» **Task prompt**
Can you copy every line of the entries below word for word, leaving out the pictures?

» **Target position records**
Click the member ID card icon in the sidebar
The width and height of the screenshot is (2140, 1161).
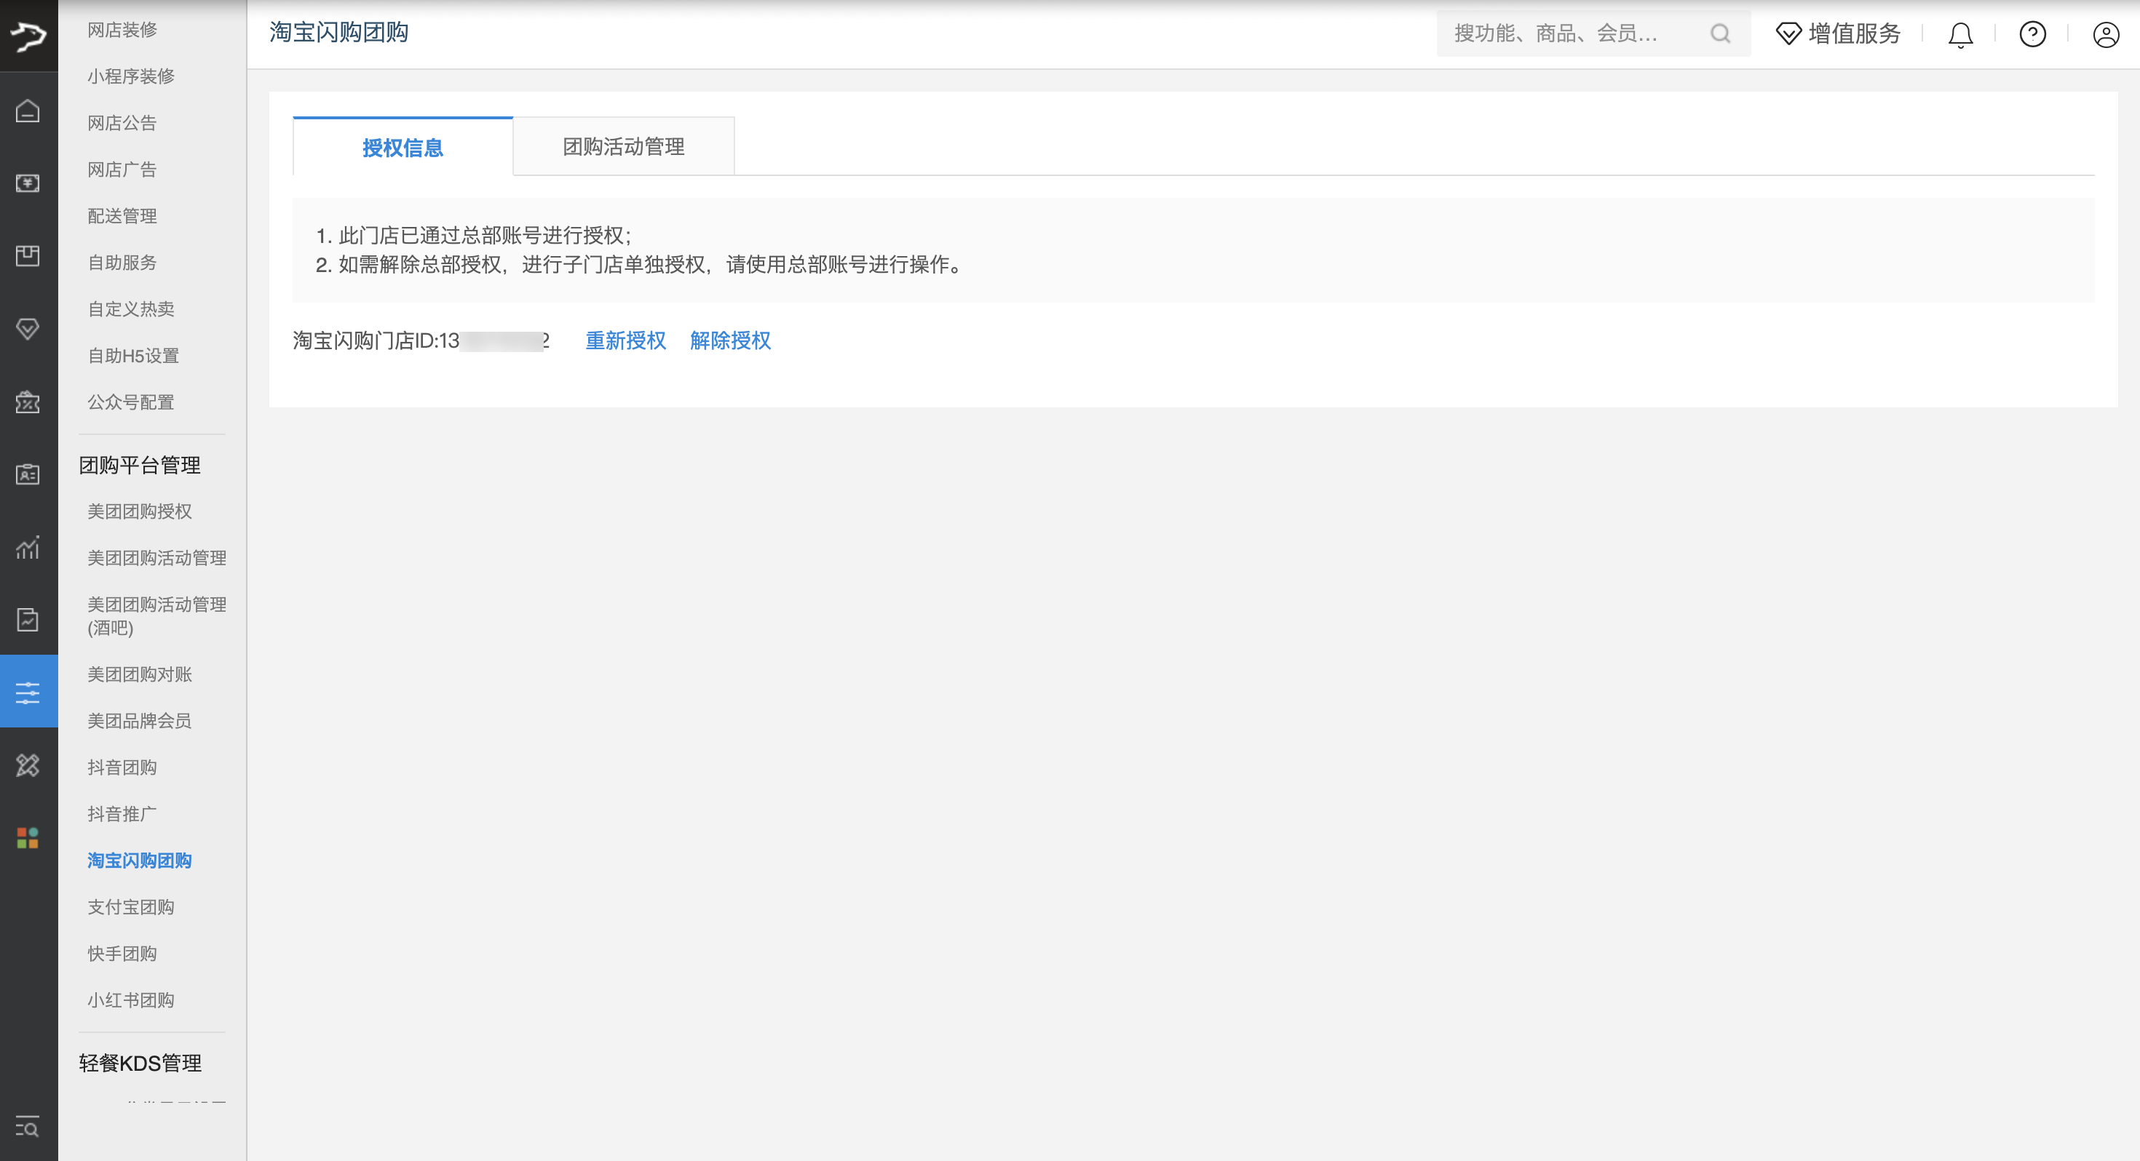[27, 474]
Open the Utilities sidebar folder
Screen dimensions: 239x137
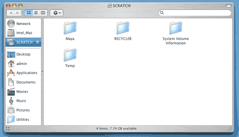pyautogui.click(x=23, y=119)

» **Written answer**
Click the member ID card icon in the sidebar
The width and height of the screenshot is (2140, 1161).
[27, 474]
Open the Utilities sidebar folder
Screen dimensions: 239x137
pyautogui.click(x=23, y=119)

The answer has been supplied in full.